→ Selected excerpt:
═══

I have photos of myself with my ex boyfriends all over my home. My husband likes it cause he says it’s part of my history.
In all seriousness I’ve had babies in my audience before and it is genuinely a nightmare. They don’t get any of your school material and they can’t give you a standing ovation. Pathetic.
Mom, look at my diarrhea.
— My 5yo holding up the diary I bought him at his school’s Scholastic book fair
Nurse: What happened to your FINGERS?
Me: You know those chefs who cut up vegetables real fast?
N: Yes?
M: I can’t do that.
Why do they ask your job on gameshows? It’s the least interesting thing about you. Ask people their favourite dinosaur.
Science: Domesticated dogs are most closely related to gray wolves.
My dog: please break this treat into much smaller pieces
16: ‘What’s an inheritance tax?’
Me: ‘Nothing you need to be concerned about.’
Hey everybody, I just finished the 30 day yoga challenge and it was easier than I expected. In fact, I bet I could go another 30 days without doing yoga.
*Crawls into bed, hides under the covers in foetal position*
Wife: What’s wrong? Did you only get four stars in a Just Dance song?
Me: it was hard
Me: I bought a Twix for us to share.
Wife: Thanks, but you know I don’t like Twix.
Me: *already shoving both pieces into my mouth* Oh no, I forgot.
bury ourselves
Was standing in my front yard this evening and some neighborhood kids tried to deflate me.
(first date)
Her: I work in a science lab.
Me: (trying to impress) I donated my brain for research.
Let’s bring back the word HOOTENANNY
Salad is by far the lamest type of bar.
The most frustrating thing I’ve ever tried to do was throw away a trash can.
*kicks door down*
*realizes its the wrong house*
*leaves*
*comes back with tool bag*
*fixes door*
*apologizes*
I made my preteen wear long pants in freezing weather this morning and subsequently ruined his “street cred”
The face palm is the only houseplant you can’t kill
God I hate these crossword puzzles
Does anyone know a 3 letter word for “Father”?

═══

→ Written request A: Reproduce the joke collection above word for word, between "bury ourselves" and "brain for research.", inclusive.
→ Written request B: Carry on the joke collection above, picking up right after its final line.

→ Entries on finding words and elements:
═══

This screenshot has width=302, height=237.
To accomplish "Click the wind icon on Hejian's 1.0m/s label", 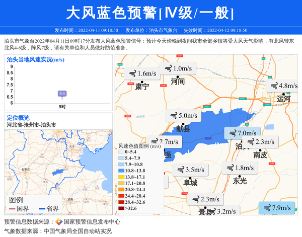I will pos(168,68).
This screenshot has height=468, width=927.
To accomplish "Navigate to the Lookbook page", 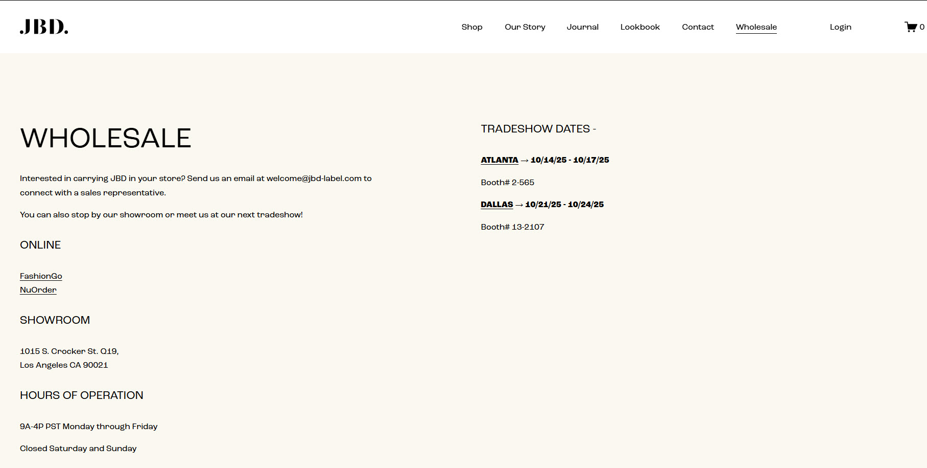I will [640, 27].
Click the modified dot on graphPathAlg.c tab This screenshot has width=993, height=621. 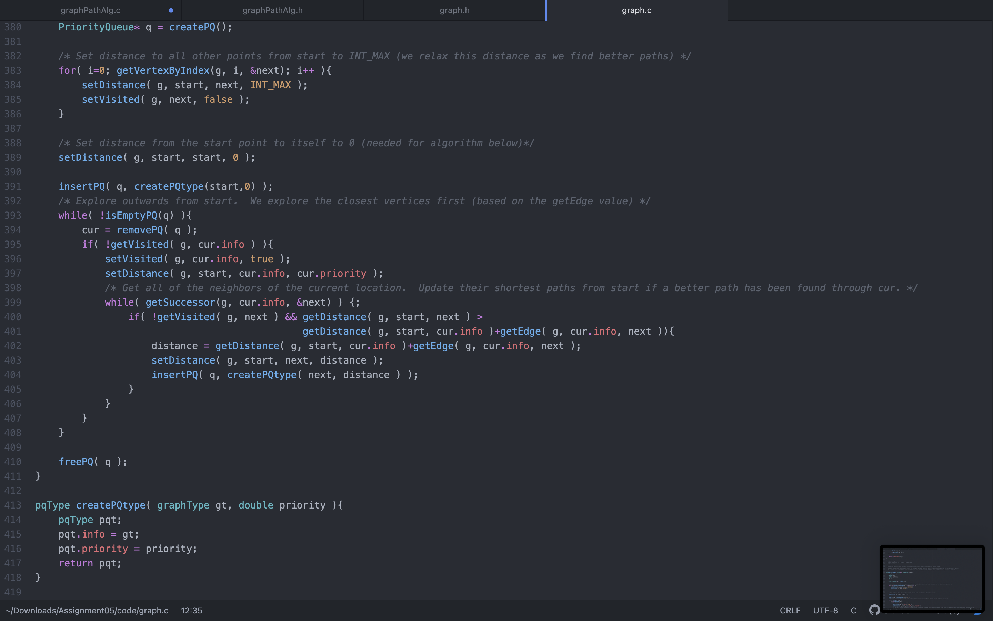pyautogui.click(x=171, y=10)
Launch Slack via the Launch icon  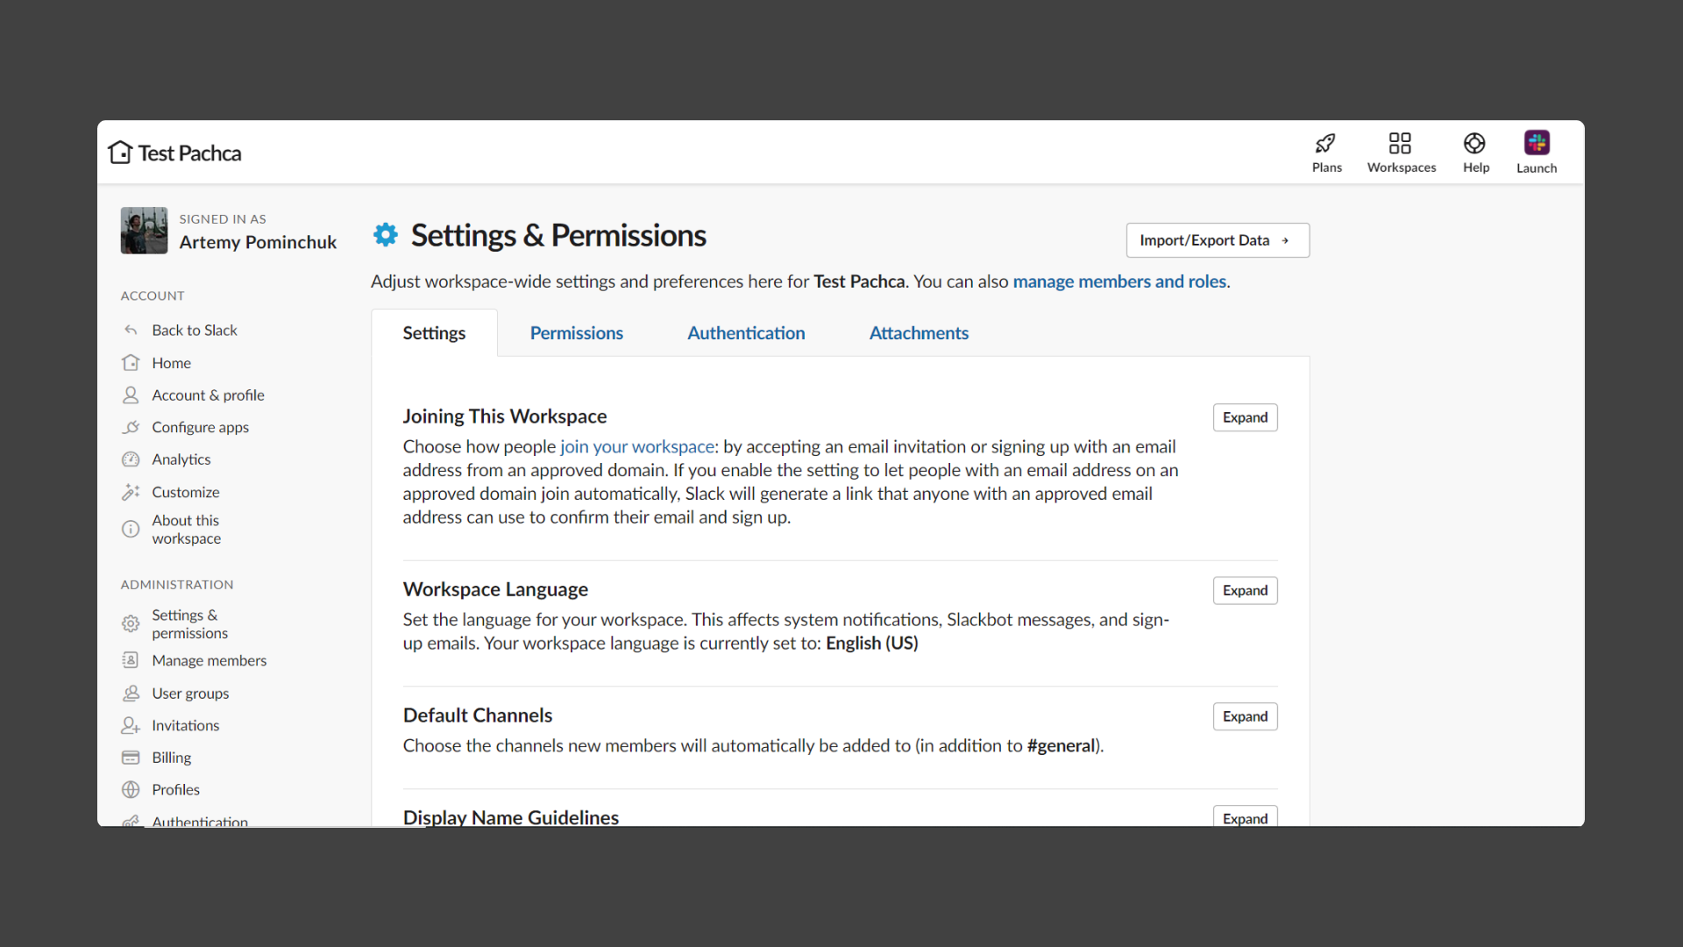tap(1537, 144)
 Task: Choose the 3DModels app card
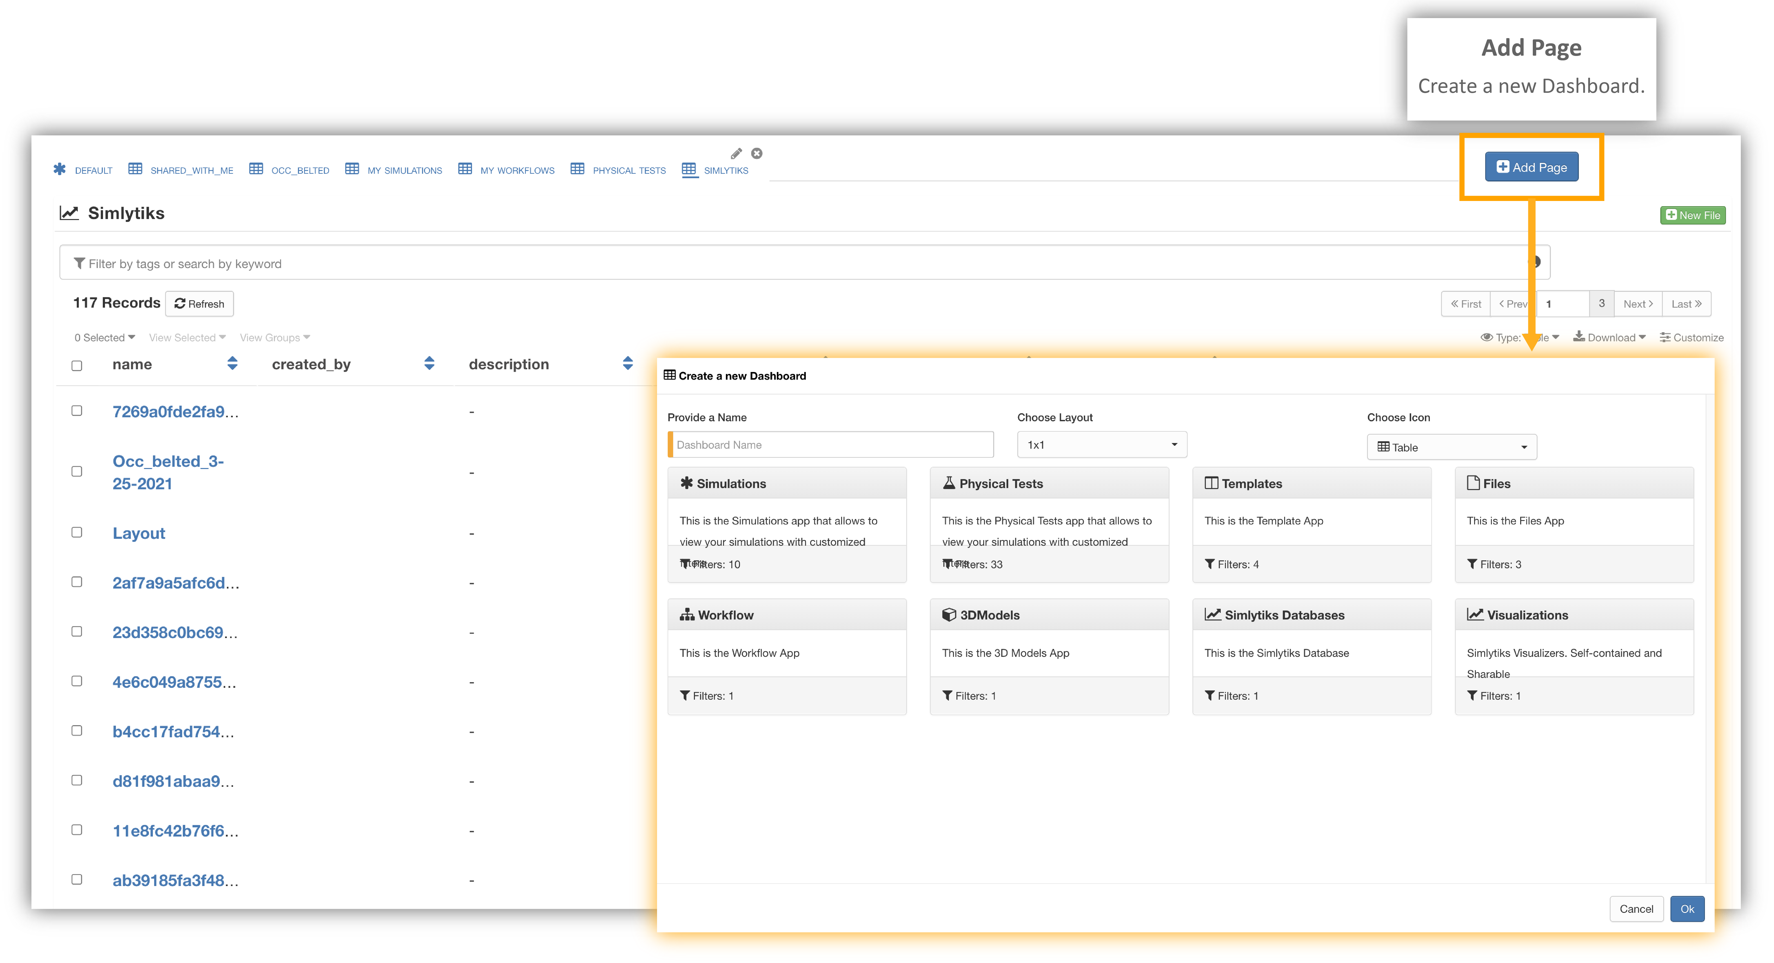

═══

→ Final answer A:
bury ourselves
Was standing in my front yard this evening and some neighborhood kids tried to deflate me.
(first date)
Her: I work in a science lab.
Me: (trying to impress) I donated my brain for research.

→ Final answer B:
13yo finally got a ps5, so I only expect to see him at mealtimes or holidays until his 14th birthday
I’m still in disbelief that 9/11 coincidentally happened on September 11 (9/11)
They say children are a gift from god. I’m totally wide-open to regifting.
Occasionally I just fall behind on something people are talking about and make a note to catch up when I have time. I’m off work this week and now understand that NYT Connections is not a dating app.
THE 3 PEOPLE IN EVERY CHIPOTLE LINE:
– guy ordering for his whole office who takes forever
– white lady who’s never been there before and doesn’t like spicy food. ends up getting a bowl of white rice and chicken
– guy who leans over sneeze-guard and is shouty about his order
A birth control commercial with a kid in the backseat screaming “WHAT’S THAT” and a driving parent yelling “I CAN’T SEE WHAT YOU’RE POINTING AT” repeat until everyone is crying
This chapter of my life is called.
“Pushing a pull door”
[First day working in forensics]
Boss: I need you to dust for prints.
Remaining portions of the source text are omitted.